I can imagine the sufferings. I don’t even need to close my eyes to imagine the pain and the suffering.  I can see images of children clutching empty plates, and looking thin and emaciated. I can see sullen faces of mothers struggling to live to the next day listening to news hoping that there will be a solution to the hunger.

But here in Durban all that comes up every day is no clear breakthroughs but rich nations holding people to ransom by threatening to pull out of the only hope for them; the peoples-Kyoto protocol. They speak for the 1% without sparing a thought for the 99% of us.

Even with the vivid images before my eyes, I am not able to comprehend the grief the starving ones must be struck with, but a sharp pain engulfs me every day. I feel insulted, ridiculed and forgotten. And with them I weep.

The people responsible for slowing down the negotiations, the elite, sit at the International Conference center, completely removed from climate change realities and utterly removed from the grassroots people who face the realities of climate change each and every day. I wish the negotiators would listen to these people. I wish they were able to witness for themselves, what I have witnessed.

I wish they were able to witness the plight of the 33-year-old Patricia Kamogo, from Masulana village in Kenya. She wakes up at 5am every morning, to walk 20 kilometers to work on her farm and keep it fertile. The farm and her work on it is the only source of food for her four children.

Perhaps, Patricia’s struggle would soften their hearts. Out of the three rivers that used to surround Patricia’s land, two of them – Kagugu and Ntakisha have dried up. With four mouths to feed, hardly any food and no resources that she can sell, Patricia stares into uncertainty. With the climate so erratic, she is unsure if and when she will have her next meal. She has no option but to depend on begging for her survival.

Even though I am not travelling to Durban, please tell the world leaders that we are suffering and climate change is real and it is here with us. It is the reality of our lives.

Patricia left me with those words, binding her trust in me to portray the bitter realities of climate change to the decision makers; the living stories of devastation and the unheard voices of the victims of our collective responsibility.

There is need for an expression of solidarity by the delegations of the countries that are most affected by climate change, rather than going from one meeting to the next without getting responses on the issues that need to be dealt with.

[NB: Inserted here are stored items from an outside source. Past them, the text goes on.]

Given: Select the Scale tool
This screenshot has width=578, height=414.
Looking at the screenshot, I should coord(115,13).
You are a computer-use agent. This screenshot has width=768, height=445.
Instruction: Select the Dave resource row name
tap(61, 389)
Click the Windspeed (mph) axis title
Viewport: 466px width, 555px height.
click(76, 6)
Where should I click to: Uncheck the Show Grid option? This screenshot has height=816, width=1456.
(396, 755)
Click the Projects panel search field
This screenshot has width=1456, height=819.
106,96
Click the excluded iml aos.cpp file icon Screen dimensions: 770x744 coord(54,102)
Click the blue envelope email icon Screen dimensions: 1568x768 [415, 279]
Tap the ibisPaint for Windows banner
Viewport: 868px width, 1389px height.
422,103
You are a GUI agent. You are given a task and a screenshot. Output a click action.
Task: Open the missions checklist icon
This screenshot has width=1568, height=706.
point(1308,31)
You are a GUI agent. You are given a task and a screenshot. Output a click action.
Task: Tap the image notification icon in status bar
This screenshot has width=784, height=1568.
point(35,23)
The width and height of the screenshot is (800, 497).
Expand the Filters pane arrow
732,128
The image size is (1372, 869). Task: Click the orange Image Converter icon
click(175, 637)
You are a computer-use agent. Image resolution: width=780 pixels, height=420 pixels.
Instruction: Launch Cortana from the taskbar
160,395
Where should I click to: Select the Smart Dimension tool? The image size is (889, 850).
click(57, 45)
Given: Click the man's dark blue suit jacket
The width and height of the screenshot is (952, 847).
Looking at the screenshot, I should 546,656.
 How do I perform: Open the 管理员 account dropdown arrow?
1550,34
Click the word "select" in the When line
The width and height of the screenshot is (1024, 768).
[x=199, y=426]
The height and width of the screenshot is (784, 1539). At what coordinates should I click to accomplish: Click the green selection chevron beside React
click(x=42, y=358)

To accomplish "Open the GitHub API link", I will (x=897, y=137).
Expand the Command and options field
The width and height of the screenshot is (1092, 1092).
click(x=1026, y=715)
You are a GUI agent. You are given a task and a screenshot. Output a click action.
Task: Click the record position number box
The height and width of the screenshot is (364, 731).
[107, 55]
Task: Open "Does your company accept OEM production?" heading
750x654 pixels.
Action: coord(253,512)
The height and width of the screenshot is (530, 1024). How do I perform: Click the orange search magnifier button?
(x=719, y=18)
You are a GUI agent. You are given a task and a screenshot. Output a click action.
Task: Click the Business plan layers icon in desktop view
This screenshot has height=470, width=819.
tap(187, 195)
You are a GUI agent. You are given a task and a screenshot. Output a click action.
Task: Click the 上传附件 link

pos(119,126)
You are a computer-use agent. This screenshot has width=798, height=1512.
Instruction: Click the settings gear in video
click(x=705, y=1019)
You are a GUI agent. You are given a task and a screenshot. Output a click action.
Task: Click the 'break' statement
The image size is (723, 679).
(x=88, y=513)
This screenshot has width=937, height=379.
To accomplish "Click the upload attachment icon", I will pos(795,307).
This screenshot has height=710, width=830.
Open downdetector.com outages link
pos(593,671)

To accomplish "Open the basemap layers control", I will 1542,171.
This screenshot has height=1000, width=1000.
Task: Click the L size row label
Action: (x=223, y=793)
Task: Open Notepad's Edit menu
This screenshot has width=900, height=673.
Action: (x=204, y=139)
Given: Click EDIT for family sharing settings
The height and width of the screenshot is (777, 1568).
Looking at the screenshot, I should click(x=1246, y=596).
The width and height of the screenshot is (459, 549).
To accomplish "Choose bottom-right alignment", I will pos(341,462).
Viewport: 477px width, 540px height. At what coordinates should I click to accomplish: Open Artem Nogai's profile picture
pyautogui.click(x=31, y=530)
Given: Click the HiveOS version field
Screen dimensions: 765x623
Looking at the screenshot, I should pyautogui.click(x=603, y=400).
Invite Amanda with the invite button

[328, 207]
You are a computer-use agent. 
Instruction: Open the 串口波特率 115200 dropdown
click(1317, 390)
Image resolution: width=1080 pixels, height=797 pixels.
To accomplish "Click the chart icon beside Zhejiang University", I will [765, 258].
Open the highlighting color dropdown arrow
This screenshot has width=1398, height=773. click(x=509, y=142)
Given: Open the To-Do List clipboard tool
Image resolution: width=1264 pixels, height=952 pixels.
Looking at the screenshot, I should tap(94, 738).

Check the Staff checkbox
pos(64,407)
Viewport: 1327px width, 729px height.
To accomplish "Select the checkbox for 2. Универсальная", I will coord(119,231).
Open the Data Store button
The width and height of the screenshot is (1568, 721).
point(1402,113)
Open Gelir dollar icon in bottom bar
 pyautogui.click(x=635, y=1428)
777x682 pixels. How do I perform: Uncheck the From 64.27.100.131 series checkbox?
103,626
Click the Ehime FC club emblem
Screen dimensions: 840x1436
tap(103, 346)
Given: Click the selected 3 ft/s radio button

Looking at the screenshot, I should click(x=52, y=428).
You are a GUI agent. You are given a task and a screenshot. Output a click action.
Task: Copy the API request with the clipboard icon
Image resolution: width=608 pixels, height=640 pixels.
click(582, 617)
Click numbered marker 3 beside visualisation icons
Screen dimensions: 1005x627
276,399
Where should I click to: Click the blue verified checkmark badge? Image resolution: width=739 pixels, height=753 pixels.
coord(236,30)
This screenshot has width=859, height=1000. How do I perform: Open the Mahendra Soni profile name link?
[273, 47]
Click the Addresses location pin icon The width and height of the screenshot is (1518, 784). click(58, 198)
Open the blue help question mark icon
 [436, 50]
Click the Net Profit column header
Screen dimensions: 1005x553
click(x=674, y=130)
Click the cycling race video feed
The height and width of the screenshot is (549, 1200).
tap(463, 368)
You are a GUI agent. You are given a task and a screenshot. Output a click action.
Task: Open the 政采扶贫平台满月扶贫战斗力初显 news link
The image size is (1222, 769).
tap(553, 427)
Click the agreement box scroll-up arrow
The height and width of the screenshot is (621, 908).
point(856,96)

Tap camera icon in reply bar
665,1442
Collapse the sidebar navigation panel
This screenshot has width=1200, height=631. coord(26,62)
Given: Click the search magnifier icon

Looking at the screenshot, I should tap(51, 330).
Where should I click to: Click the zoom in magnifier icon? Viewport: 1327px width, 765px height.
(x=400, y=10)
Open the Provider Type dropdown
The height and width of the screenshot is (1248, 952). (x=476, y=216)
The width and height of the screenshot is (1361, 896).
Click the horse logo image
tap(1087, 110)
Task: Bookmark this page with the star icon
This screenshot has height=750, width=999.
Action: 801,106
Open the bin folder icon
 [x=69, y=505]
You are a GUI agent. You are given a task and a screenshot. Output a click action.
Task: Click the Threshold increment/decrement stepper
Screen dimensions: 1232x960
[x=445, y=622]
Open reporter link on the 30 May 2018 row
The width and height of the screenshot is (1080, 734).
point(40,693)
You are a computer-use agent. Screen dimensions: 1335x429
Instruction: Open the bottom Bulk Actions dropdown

Many of the developing nations, are rumored to be getting angry and some are planning to join the civil society in “Occupy COP 17’’ in response to a call by the former president of Costa Rica for all vulnerable countries to “Occupy Durban.”

Refusing to leave the talks until “substantial progress is made”, as the countries are threatening, may not accomplish what is needed, at least not immediately. But...

... like the Occupy demonstrations all over the world, many of which are getting dismantled, success at this point lies in changing the frame of discussion. It’s a ridiculous fallacy to continue as we are. We have to push and fight for a serious alternative.  The only way forward is a complete change of the norms. Otherwise, it’s just business as usual.